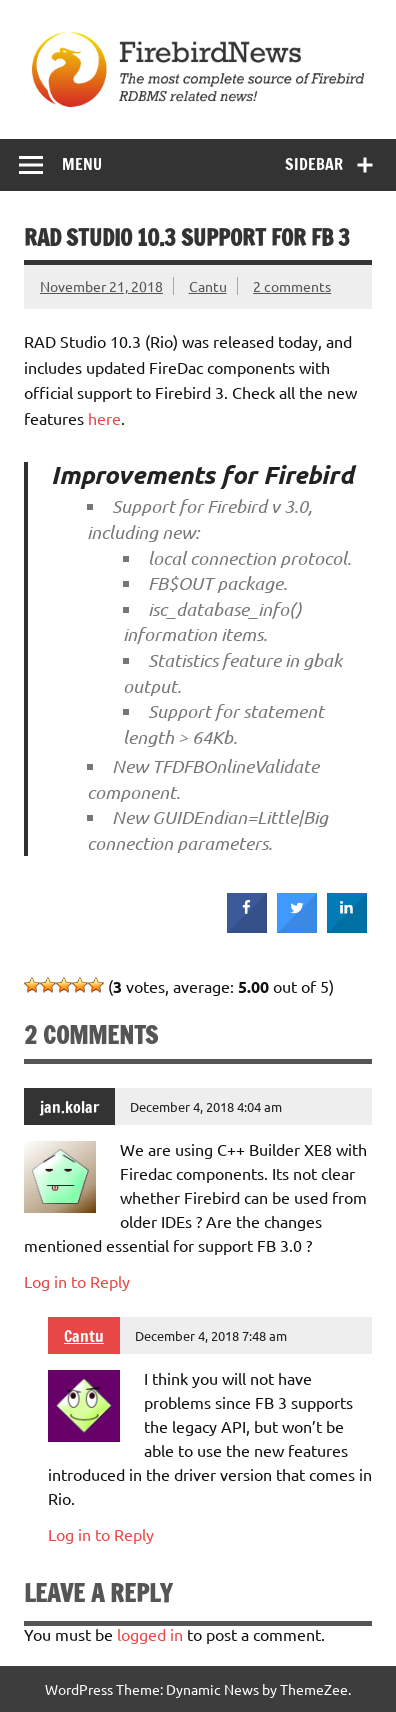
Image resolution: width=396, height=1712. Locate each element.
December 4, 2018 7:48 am (211, 1335)
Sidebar (314, 164)
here (104, 418)
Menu (82, 164)
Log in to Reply (77, 1281)
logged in (150, 1634)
_ _ _ _ _
SET PROBLEM: Rewrite all of the data above with "Menu" changed to "Navigation" and everything else left the same, but leave out the pictures.

OUTPUT:
Image resolution: width=396, height=1712. Locate each element.
December 4, 2018 7:48 am (211, 1335)
Sidebar (314, 164)
here (104, 418)
Navigation (82, 164)
Log in to Reply (77, 1281)
logged in (150, 1634)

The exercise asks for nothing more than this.